Because the rhizomes continue to bud and propagate, iris generally become crowded and need to be divided every 3 to 5 years. A decrease in blooming or rhizomes that are being pushed out of the ground are signs it is time divide and replant. Iris are best divided 4 to 6 weeks after the flowering period but may be divided any time. The leaves are cut to about one-third their length, the clump is dug up and the rhizomes washed free of soil. The rhizomes should be examined and any section not having firm white roots should be discarded. The rhizomes are cut apart so that each section has at least one healthy fan of leaves and healthy roots.


o Bacterial soft rot: Use of fresh manure or excess nitrogen, coupled with poor drainage, contribute to soft rot development. Bacteria enter through injuries or cuts to the rhizome. Rhizomes become mushy and have a disagreeable odor. Diseased rhizomes need to be removed and destroyed.

o Mosaic: A viral disease that causes a mottling of leaves and flowers. Since it is transmitted by aphids, aphid control may be a preventive measure. Infected plants should be removed and destroyed.

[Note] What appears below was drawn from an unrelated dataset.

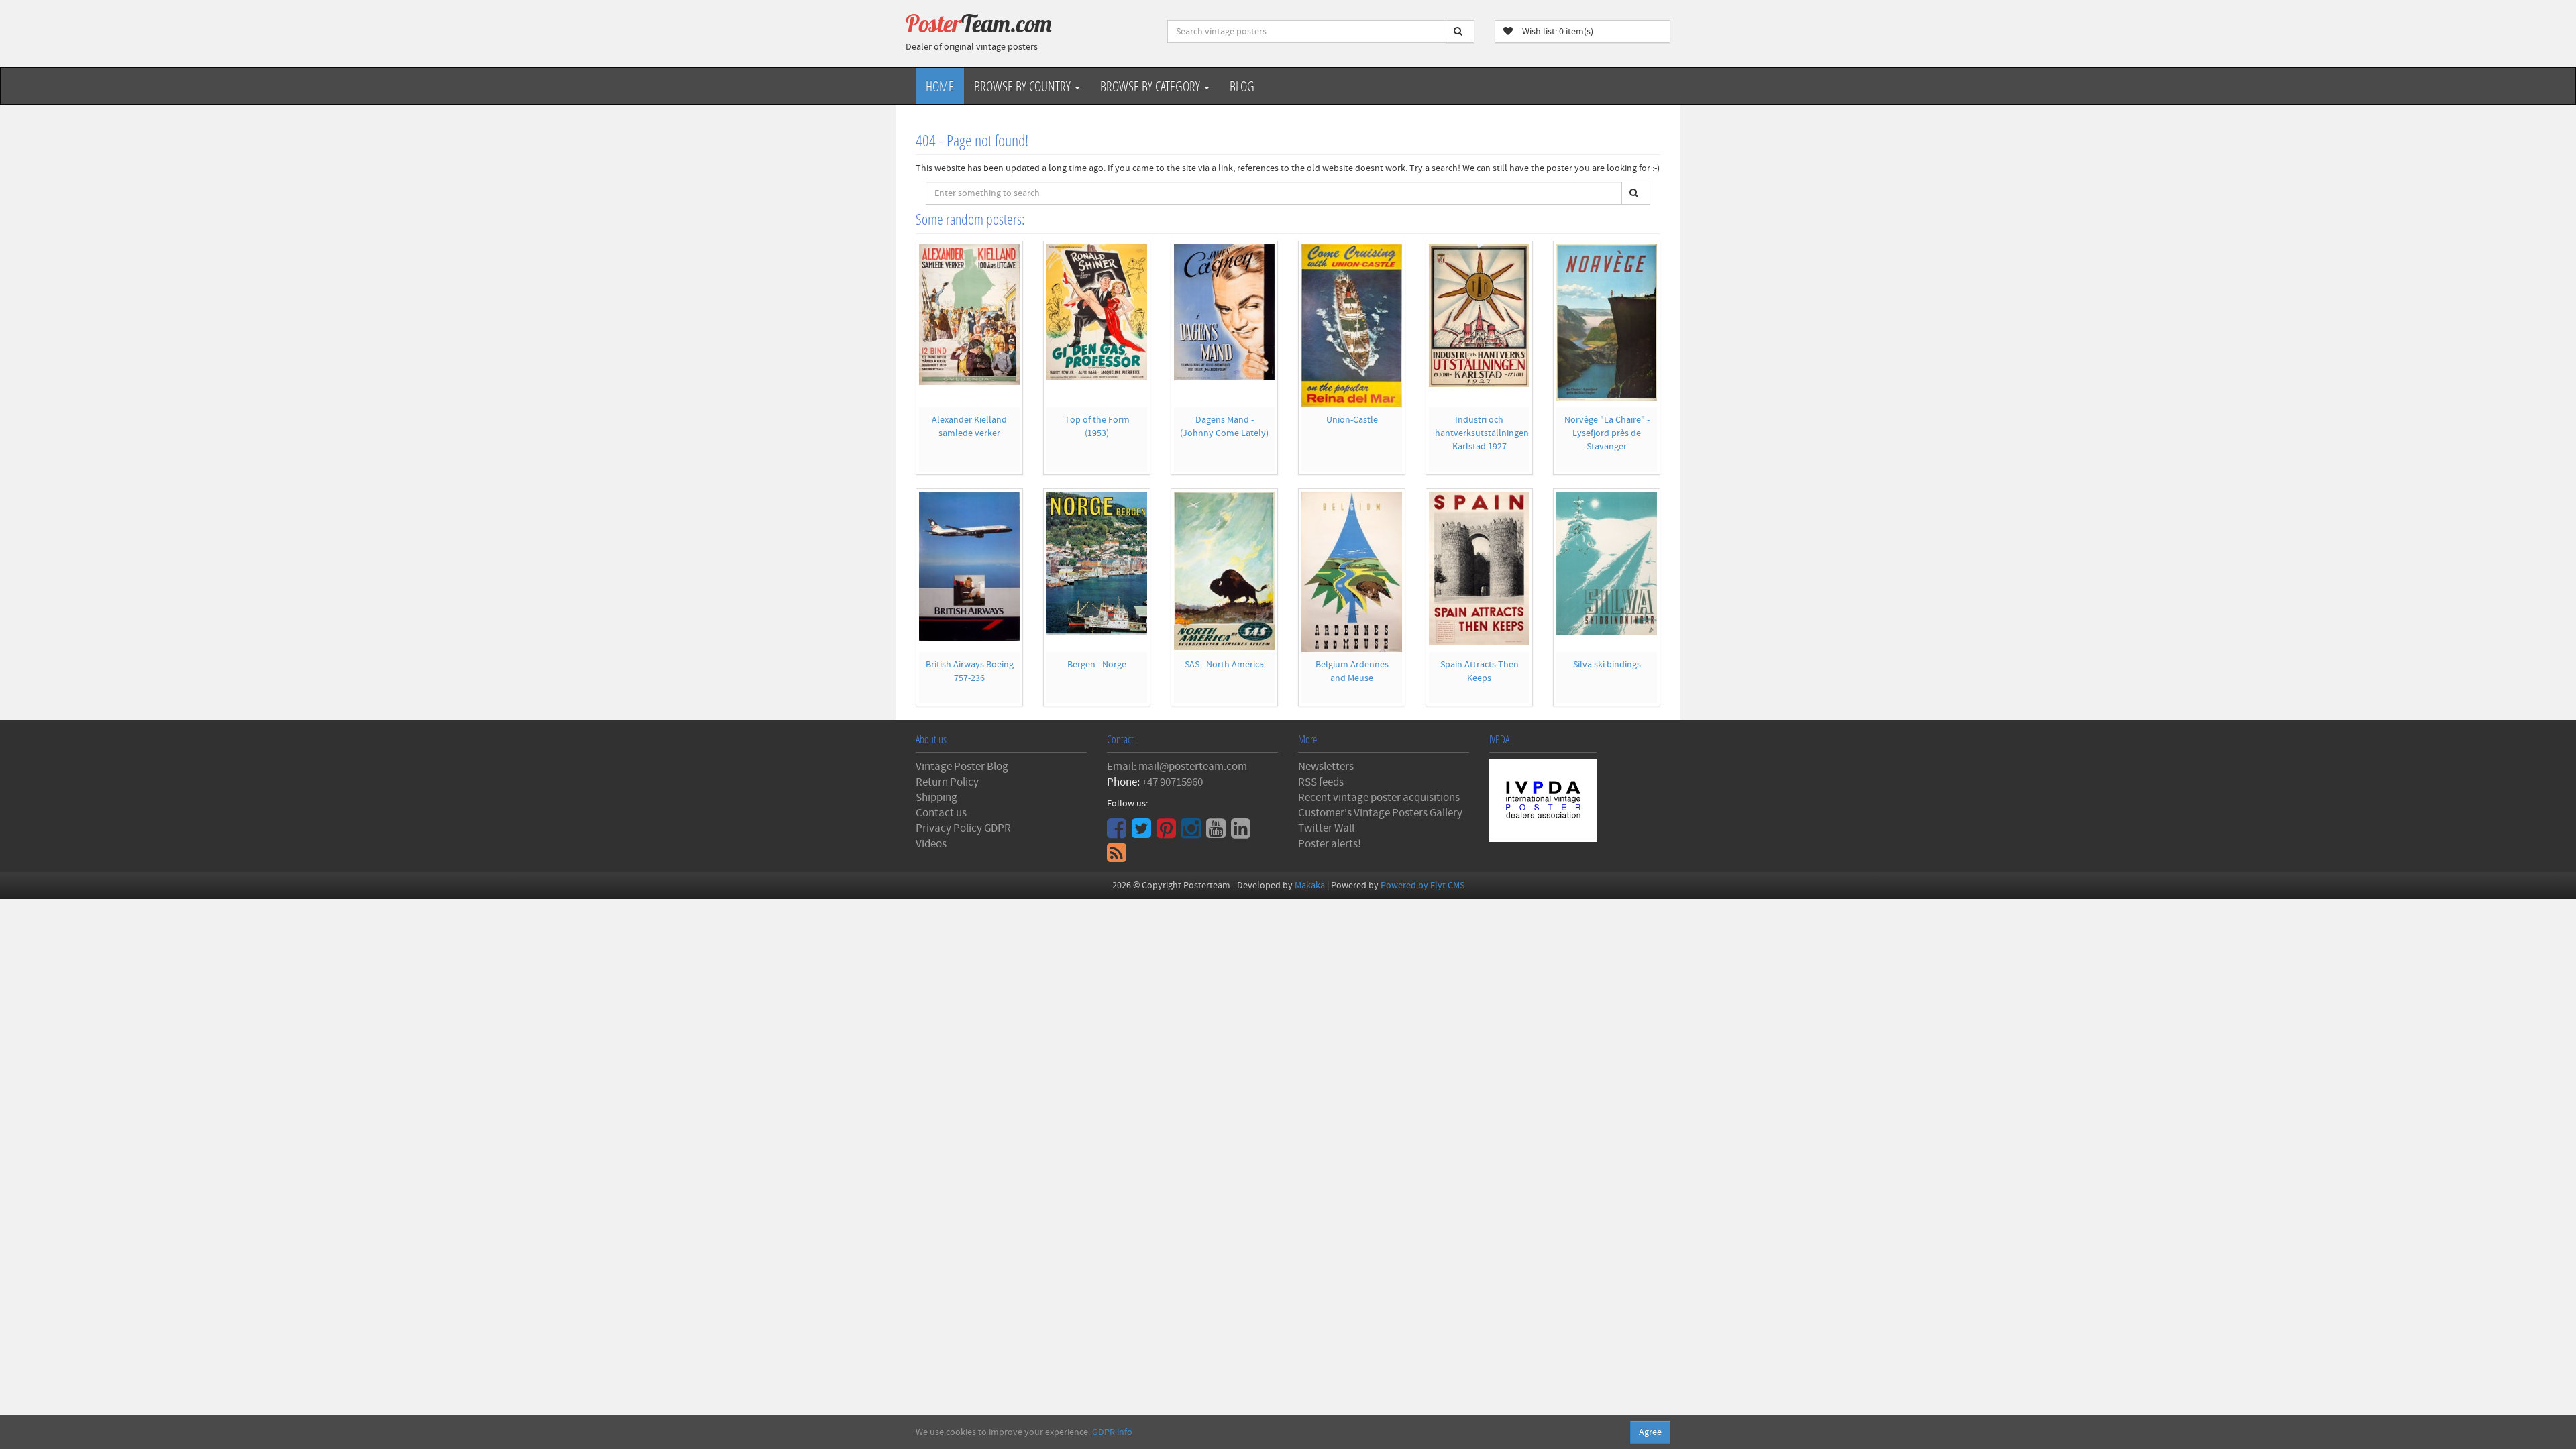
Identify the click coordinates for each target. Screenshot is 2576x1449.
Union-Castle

o Iris borer: The larval form of a moth, which chew into the leaves, eats its way down inside the leaves to the rhizomes, reaching a length of about 1 to 1 ½ inches. Borers often will hollow out whole rhizomes causing fans to collapse and the remaining tissue to rot. Iris later develop loose, rotted bases and holes in rhizomes. Bacterial soft rot readily attacks borer-infested plants. Old leaves, stems, and plant debris should be carefully removed and destroyed in the fall. A registered insecticide can be applied to the rhizomes in the spring as new growth occurs.

o Crown rot fungus: A fungal disease causing rot at the base of leaves where they join the rhizome causing them to fall over. Reddish-brown "mustard seeds" which are produced by the fungus are the diagnostic finding. Trim leaves to admit more sunlight and air movement to the rhizomes; carefully remove and destroy all diseased leaves.

Cocktail Notes:

Dried rhizomes of I. germanica are traded as orris root and are used in the production of perfume. Iris essential oil from flowers is sometimes used in aromatherapy as sedative medicines. Gin brands such as Bombay Sapphire and Magellan Gin use orris root and sometimes iris flowers for flavor and color.

1 comment:

michaelswoodcraft said...

Beautiful flowers and a really informative post, thank you. I am hoping to grow more bearded iris next year.